Hillary Has A Point

Written by David Frum on Saturday February 23, 2008

Hillary Clinton's presidential campaign is collapsing, a victim of this one unsolveable problem: Hillary's opponents hate her -- but her supporters do not much like her.

As the Democratic primaries have stretched, former Hillary supporting constituencies have one by one dropped away.

African-Americans -- supposedly so Clinton loyal? They were the first to defect to the charismatic challenger with the odd name and the exotic personal history. Then went younger white men. Then older white men. Then upper-income white women.

In the Feb. 19 Wisconsin primary, Obama beat Clinton in virtually every demographic category, including whites with only high-school diplomas and whites earning less than $50,000 a year: till now core Clinton groups.

Since last fall, Hillary Clinton has plunged from a 20 point lead over Obama to trailing behind him.

Only two elements of the Democratic party electorate still remain faithful: poor white women and Latinos. And even if she holds those groups, that will not be enough. Thanks to the arcane rules of the Texas primary, it is very possible that Hillary could win an outright majority of the state's vote -- and still lose the delegate count to Obama. What ails the Clinton candidacy?

Over the past eight years, Hillary Clinton has compiled a relatively moderate record in the U.S. Senate. She famously voted to authorize the Iraq war, but in other ways too she has moved away from her image as a hard-left ultra-feminist toward the national centre.

Her party's liberal base has noticed -- and resented the shift. Her opponents have not. And so Clinton suffers the worst of both worlds: Conservatives oppose her because they think she is a liberal. Liberals oppose her because they suspect she is not. Add to that her husband's scandals and the larger Evita Peron problem posed by a First Lady running to succeed her husband and the result is ?free fall.

Meanwhile, Obama has managed to soothe many conservatives into imagining him as a unifying figure, despite his own clear record as the most consistently liberal member of the U.S.

Senate. It's a good trick, so long as it lasts -- but it gives every sign of lasting just long enough.

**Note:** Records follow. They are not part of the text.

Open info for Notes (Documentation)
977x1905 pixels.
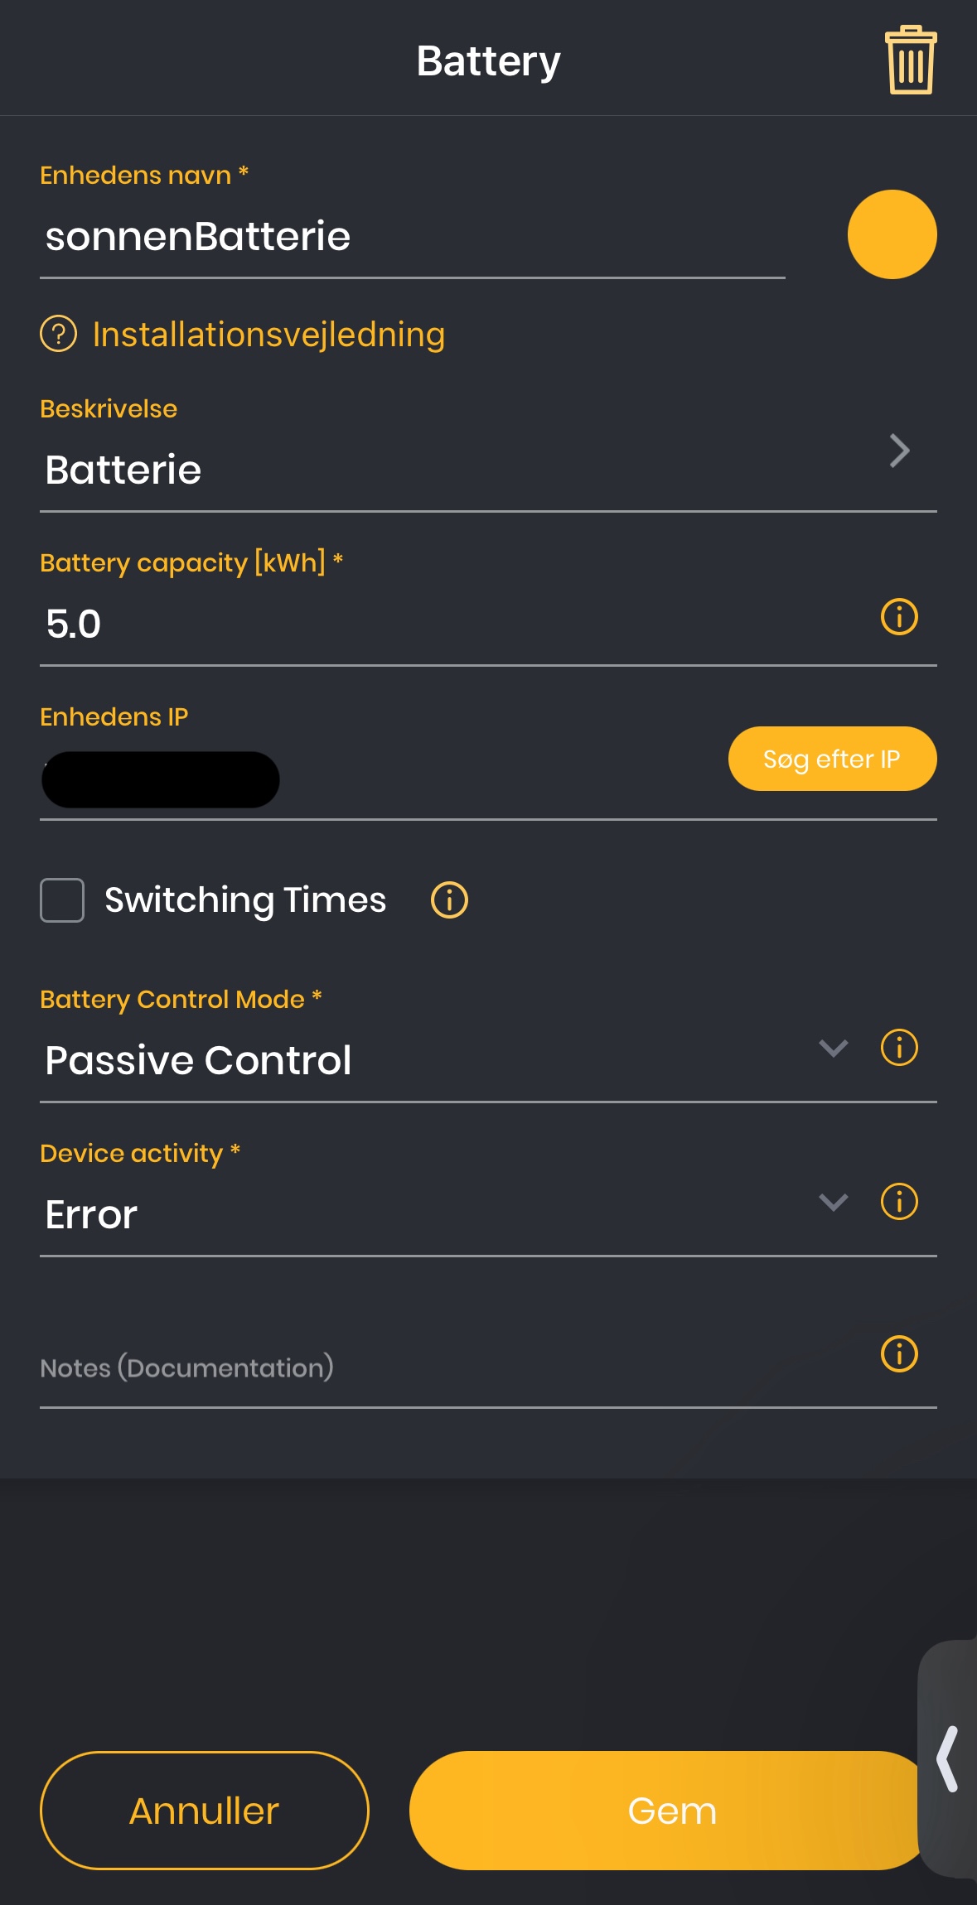point(899,1354)
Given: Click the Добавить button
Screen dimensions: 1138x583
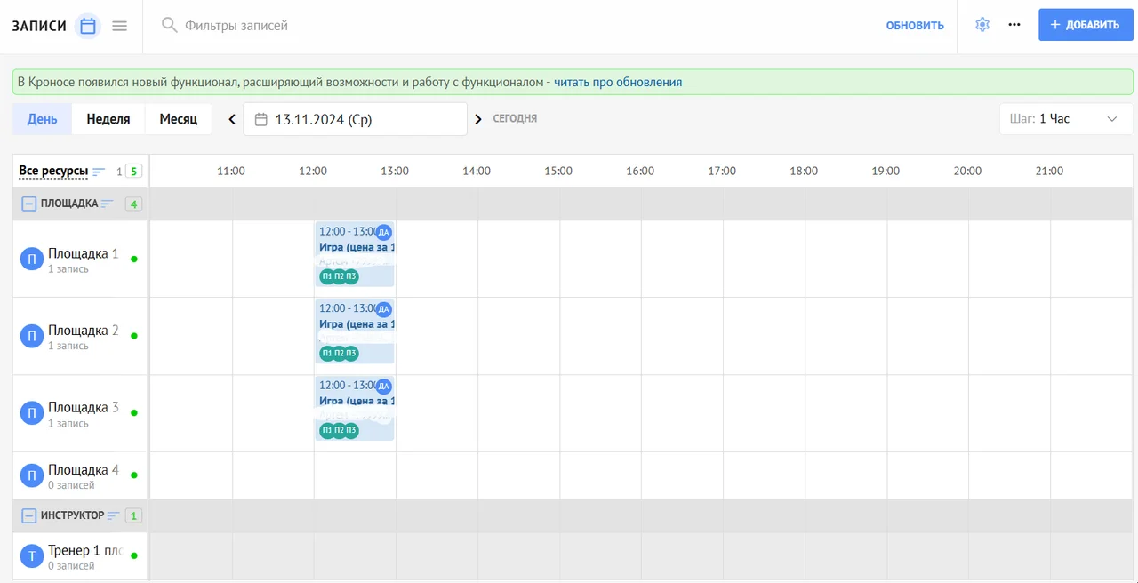Looking at the screenshot, I should (x=1085, y=25).
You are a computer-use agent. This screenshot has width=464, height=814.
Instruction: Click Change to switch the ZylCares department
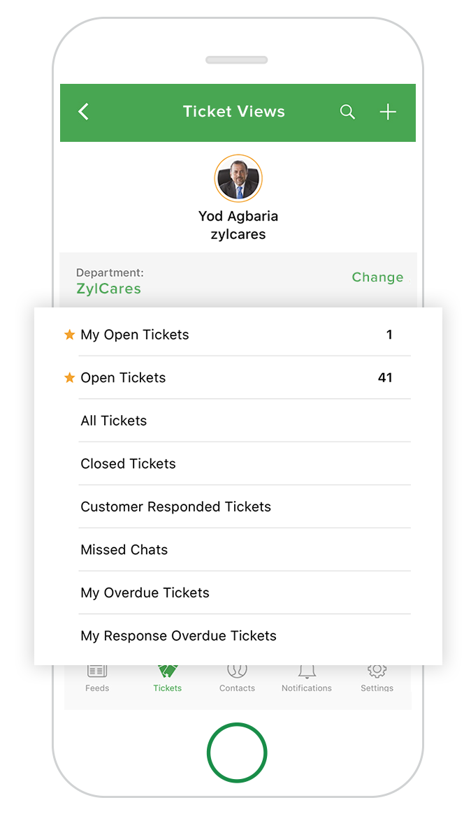point(377,277)
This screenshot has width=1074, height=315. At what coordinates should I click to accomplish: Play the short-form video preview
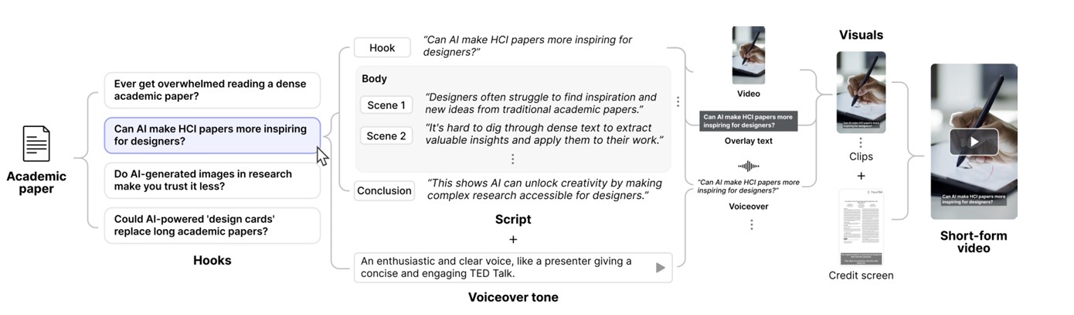pyautogui.click(x=974, y=142)
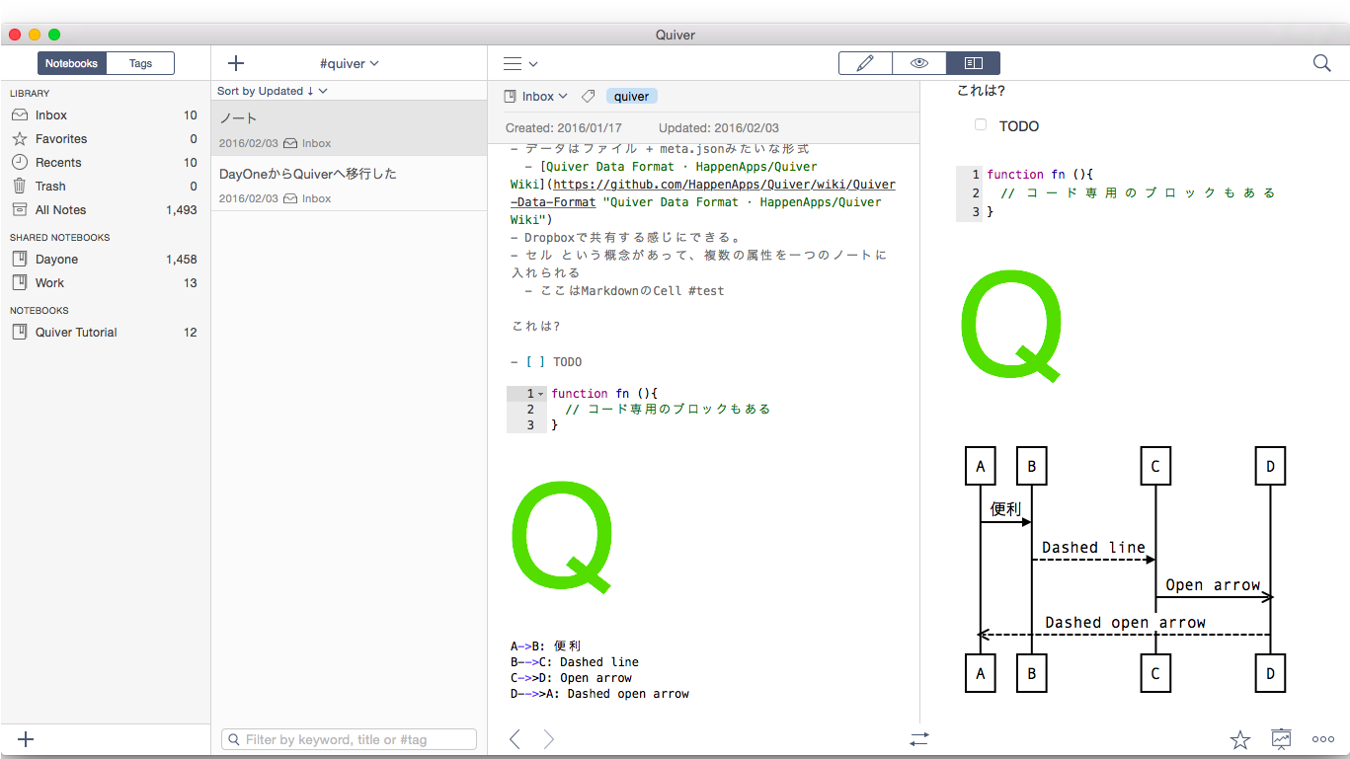
Task: Open the Inbox notebook selector dropdown
Action: click(x=535, y=96)
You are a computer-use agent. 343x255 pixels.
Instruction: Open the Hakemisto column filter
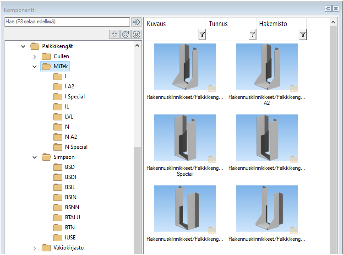coord(302,34)
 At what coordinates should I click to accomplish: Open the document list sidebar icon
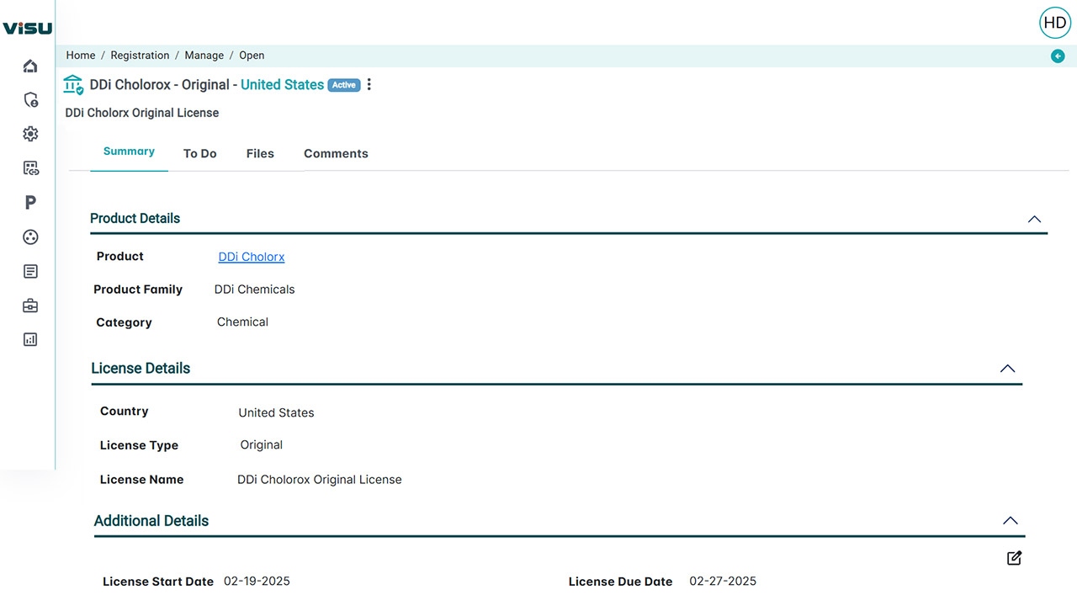click(30, 271)
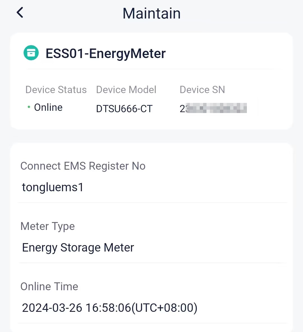Tap the Maintain page title

(x=152, y=13)
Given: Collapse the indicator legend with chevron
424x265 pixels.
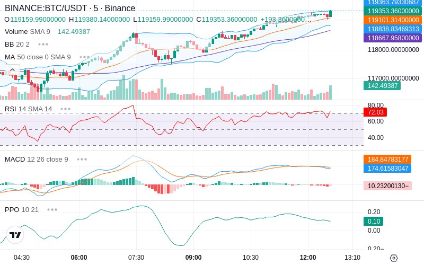Looking at the screenshot, I should [12, 70].
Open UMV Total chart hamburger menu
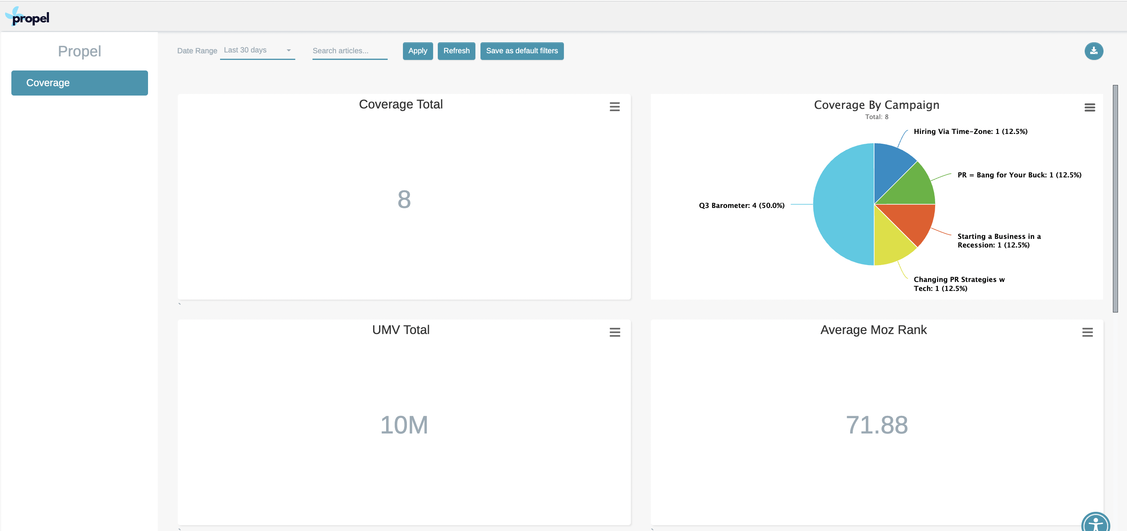The height and width of the screenshot is (531, 1127). [614, 332]
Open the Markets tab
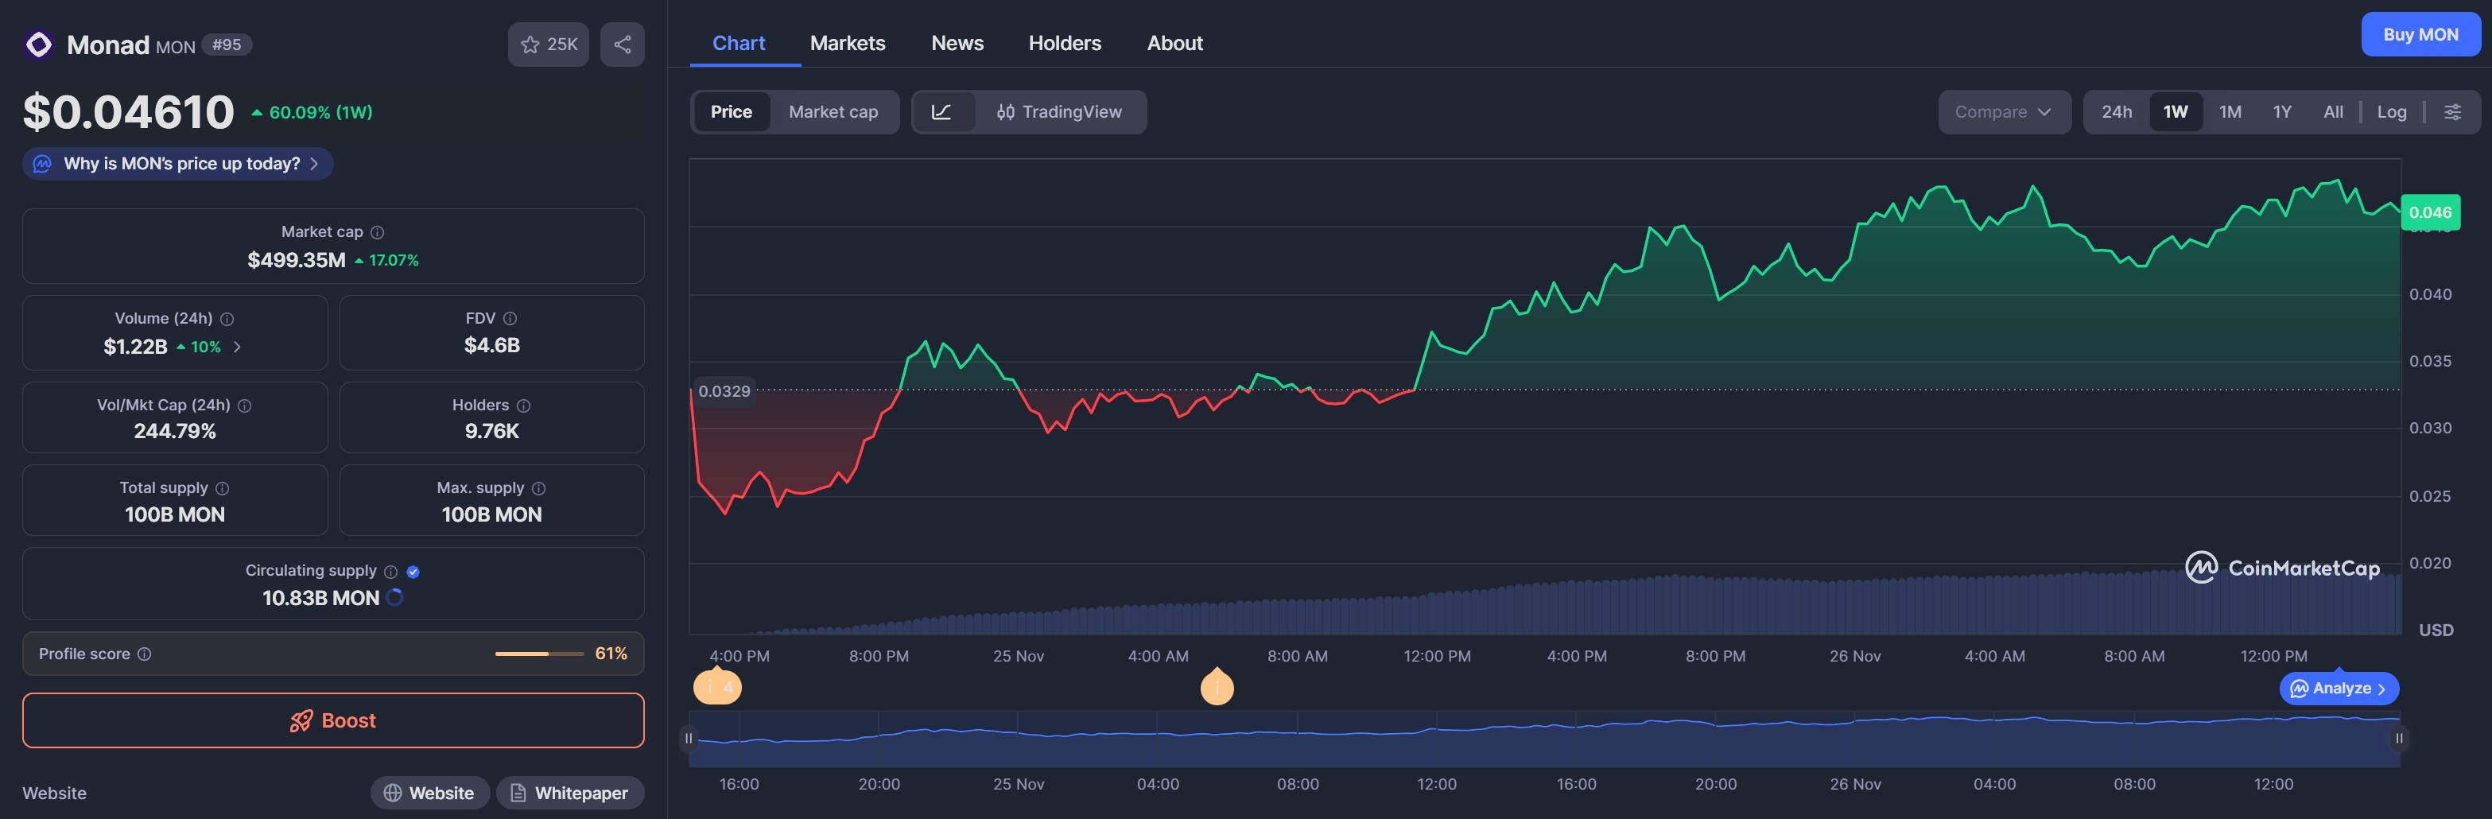 (847, 44)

Yet there is a reality here beyond the image. Hillary Clinton has given every indication of being a more responsible potential commander-in-chief than Obama. She has refused to pledge unconditional and immediate withdrawal from Iraq, as Obama has done. He has offered to meet Iranian President Mahmoud Ahmadinejad, Venezuelan strongman Hugo Chavez and Raul Castro without preconditions. Hillary has declined to offer America's enemies such a PR coup. Her foreign policy advisors include level-headed people like Richard Holbrooke. His are led by the most dovish of the former Clinton hands, including Anthony Lake. Obama has even accepted advice from Robert Malley, the most prominent U.S. advocate of engagement with Hamas.

Obama talks about "building bridges." And certainly his style seems less angry than Hillary Clinton's. He does not seem to hate his enemies the way she does, does not engage in loose talk of vast right-wing conspiracies against him. That's all to the good. Yet it is Clinton who has compiled the better record of bipartisan co-operation in the Senate.

Obama's supporters react angrily against Hillary's claim that she offers action, Obama only words. But she has a point: Not in a long time has a candidate sought the presidency on the basis of a record as slight as Barack Obama's. His supporters compare him to Abraham Lincoln, who served only a single term in Congress before winning election as president. A better analogy might be William Jennings Bryan, who won the Democratic nomination in 1896 on the power of a great convention speech. Obama too gave a great speech in 2004. Beyond that, there is only guesswork, hope and fantasy.

Supporters of a strong American foreign policy will of course prefer John McCain to either Democrat. But if a Democrat it must be, Hillary Clinton seems the better choice for a national security voter. Largely for that very reason, Clinton's party has chosen otherwise.

If Obama does win the nomination and the presidency, he will face some very difficult realities with very little preparation. At that point, many Democrats -- and not a few Republicans -- may find themselves recalling Hillary Clinton's prophetic warnings that there is all the difference in the world between making speeches and effective government.